Sequence-Level Consistency Training For Semi-Supervised End-To-End Automatic Speech Recognition
Ryo Masumura, Mana Ihori, Akihiko Takashima, Takafumi Moriya, Atsushi Ando, Yusuke Shinohara
-
SPS
IEEE Members: $11.00
Non-members: $15.00Length: 12:03
This paper presents a novel semi-supervised end-to-end automatic speech recognition (ASR) method that employs consistency training with the use of unlabeled data. In consistency training, unlabeled data can be utilized for constraining a model such that it becomes invariant to small deformation. In fact, considering consistency can make the model robust to a variety of input examples. While previous studies have applied consistency training to primitive classification problems, no studies have employed consistency training to tackle sequence-to-sequence generation problems including end-to-end ASR. One problem is that existing consistency training schemes cannot take sequence-level generation consistency into consideration.

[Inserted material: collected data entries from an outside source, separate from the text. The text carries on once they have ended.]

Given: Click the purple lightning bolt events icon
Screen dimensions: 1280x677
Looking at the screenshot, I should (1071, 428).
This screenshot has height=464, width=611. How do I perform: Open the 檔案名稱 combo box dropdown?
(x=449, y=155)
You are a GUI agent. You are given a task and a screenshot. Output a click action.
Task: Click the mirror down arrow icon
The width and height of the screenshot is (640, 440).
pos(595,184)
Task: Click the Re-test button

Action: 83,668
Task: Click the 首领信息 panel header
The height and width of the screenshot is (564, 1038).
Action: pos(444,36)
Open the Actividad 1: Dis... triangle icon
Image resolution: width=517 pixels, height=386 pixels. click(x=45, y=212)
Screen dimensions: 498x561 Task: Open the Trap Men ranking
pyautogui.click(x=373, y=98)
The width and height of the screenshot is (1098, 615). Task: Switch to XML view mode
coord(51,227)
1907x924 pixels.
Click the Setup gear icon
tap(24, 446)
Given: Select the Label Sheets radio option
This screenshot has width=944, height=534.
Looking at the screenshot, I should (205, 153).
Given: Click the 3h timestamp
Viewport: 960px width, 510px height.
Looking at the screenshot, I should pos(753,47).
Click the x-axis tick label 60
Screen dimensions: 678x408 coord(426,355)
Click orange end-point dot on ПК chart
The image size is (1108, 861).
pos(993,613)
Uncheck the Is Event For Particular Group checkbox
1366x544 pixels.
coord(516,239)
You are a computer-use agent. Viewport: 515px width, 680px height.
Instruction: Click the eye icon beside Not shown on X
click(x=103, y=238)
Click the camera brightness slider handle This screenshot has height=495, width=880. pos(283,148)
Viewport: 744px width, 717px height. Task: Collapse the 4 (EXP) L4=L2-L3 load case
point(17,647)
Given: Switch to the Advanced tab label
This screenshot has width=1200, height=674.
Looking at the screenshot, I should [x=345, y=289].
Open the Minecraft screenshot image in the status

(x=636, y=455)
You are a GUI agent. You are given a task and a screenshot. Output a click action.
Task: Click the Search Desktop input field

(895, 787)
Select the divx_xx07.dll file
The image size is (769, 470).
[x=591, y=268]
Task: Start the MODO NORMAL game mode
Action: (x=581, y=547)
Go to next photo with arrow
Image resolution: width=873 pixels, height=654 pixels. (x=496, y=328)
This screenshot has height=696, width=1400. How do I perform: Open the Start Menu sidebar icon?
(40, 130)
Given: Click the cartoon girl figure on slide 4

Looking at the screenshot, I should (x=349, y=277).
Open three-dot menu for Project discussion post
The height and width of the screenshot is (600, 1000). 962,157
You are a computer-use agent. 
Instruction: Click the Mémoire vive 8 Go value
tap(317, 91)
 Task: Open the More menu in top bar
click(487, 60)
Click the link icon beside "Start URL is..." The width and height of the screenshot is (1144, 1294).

In this paper, we propose a sequence-level consistency training scheme specialized to handle sequence-to-sequence generation problems. Our key idea is to consider the consistency of the generation function by utilizing beam search decoding results. For semi-supervised learning, we adopt Transformer as the end-to-end ASR model, and SpecAugment as the deformation function in consistency training. Our experiments show that our semi-supervised learning proposal with sequence-level consistency training can efficiently improve ASR performance using unlabeled speech data.